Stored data
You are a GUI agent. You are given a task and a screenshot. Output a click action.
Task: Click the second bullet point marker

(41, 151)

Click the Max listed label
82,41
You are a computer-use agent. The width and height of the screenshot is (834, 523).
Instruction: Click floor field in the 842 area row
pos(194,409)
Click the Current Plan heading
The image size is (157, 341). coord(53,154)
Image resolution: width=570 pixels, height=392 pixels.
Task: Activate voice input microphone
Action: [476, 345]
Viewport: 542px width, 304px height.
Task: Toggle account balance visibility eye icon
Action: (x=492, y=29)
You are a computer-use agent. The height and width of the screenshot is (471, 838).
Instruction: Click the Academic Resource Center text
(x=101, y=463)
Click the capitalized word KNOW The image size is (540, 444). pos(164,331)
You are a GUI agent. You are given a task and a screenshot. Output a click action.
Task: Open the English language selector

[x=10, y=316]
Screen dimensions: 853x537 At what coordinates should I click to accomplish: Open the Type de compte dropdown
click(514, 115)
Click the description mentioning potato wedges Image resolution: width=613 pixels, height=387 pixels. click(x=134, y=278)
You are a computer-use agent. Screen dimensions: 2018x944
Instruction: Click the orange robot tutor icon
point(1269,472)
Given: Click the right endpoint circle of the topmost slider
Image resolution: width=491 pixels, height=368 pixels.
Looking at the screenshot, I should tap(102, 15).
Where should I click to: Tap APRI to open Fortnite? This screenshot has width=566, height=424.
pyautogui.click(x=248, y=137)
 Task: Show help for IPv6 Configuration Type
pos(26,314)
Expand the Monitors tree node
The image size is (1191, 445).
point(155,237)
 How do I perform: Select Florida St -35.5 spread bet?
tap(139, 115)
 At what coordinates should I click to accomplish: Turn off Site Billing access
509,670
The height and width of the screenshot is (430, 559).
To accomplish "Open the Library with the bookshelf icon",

What to work on: Write out every record shown above, word for word.

Response area:
You are a GUI agent. You are given a task and a screenshot. Output a click action.
Task: Click the second bullet point marker

(41, 151)

Click the Max listed label
82,41
You are a computer-use agent. The width and height of the screenshot is (834, 523).
Instruction: Click floor field in the 842 area row
pos(194,409)
Click the Current Plan heading
The image size is (157, 341). coord(53,154)
Image resolution: width=570 pixels, height=392 pixels.
Task: Activate voice input microphone
Action: [476, 345]
Viewport: 542px width, 304px height.
Task: Toggle account balance visibility eye icon
Action: (x=492, y=29)
You are a computer-use agent. The height and width of the screenshot is (471, 838).
Instruction: Click the Academic Resource Center text
(x=101, y=463)
Click the capitalized word KNOW The image size is (540, 444). pos(164,331)
You are a GUI agent. You are given a task and a screenshot. Output a click action.
Task: Open the English language selector

[x=10, y=316]
Screen dimensions: 853x537 At what coordinates should I click to accomplish: Open the Type de compte dropdown
click(514, 115)
Click the description mentioning potato wedges Image resolution: width=613 pixels, height=387 pixels. click(x=134, y=278)
You are a computer-use agent. Screen dimensions: 2018x944
Instruction: Click the orange robot tutor icon
point(1269,472)
Given: Click the right endpoint circle of the topmost slider
Image resolution: width=491 pixels, height=368 pixels.
Looking at the screenshot, I should tap(102, 15).
Where should I click to: Tap APRI to open Fortnite? This screenshot has width=566, height=424.
pyautogui.click(x=248, y=137)
 Task: Show help for IPv6 Configuration Type
pos(26,314)
Expand the Monitors tree node
The image size is (1191, 445).
point(155,237)
 How do I perform: Select Florida St -35.5 spread bet?
tap(139, 115)
 At what coordinates should I click to accomplish: Turn off Site Billing access
509,670
The height and width of the screenshot is (430, 559).
To accomplish "Open the Library with the bookshelf icon",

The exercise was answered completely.